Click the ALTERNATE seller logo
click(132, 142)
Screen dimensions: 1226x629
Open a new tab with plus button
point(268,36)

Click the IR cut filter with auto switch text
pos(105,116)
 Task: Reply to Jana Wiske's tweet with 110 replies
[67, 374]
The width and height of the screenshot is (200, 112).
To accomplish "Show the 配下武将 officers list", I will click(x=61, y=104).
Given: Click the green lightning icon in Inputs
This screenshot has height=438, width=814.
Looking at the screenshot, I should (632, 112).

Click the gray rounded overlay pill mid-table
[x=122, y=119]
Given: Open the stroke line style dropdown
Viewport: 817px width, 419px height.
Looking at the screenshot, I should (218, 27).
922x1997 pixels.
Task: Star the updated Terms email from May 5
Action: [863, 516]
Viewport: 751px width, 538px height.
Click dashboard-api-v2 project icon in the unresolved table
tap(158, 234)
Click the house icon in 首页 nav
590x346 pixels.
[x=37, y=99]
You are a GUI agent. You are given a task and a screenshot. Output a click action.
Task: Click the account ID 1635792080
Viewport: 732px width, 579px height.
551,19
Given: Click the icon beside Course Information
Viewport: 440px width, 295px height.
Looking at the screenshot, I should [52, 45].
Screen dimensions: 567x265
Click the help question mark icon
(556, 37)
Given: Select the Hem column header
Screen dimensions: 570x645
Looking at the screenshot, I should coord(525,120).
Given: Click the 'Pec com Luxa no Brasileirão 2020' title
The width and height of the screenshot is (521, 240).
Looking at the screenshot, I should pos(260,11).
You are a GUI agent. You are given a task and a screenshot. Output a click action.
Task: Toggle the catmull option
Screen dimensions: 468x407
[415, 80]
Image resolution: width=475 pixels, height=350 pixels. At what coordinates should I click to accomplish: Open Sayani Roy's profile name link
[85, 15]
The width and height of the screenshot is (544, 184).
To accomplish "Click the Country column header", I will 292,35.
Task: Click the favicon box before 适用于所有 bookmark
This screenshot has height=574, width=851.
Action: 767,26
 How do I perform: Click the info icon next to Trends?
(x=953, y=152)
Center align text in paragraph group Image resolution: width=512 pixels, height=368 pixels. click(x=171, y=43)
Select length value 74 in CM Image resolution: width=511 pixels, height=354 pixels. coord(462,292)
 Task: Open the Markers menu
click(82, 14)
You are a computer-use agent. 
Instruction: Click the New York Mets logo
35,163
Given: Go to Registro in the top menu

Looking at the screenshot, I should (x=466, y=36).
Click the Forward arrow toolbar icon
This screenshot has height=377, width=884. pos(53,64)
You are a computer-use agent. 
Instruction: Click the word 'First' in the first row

Aim of the exercise — Report all lines of the material that contain the word "will".

Task result —
To accomplish "Show the 配下武将 officers list", I will click(x=61, y=104).
To accomplish "Click the Country column header", I will 292,35.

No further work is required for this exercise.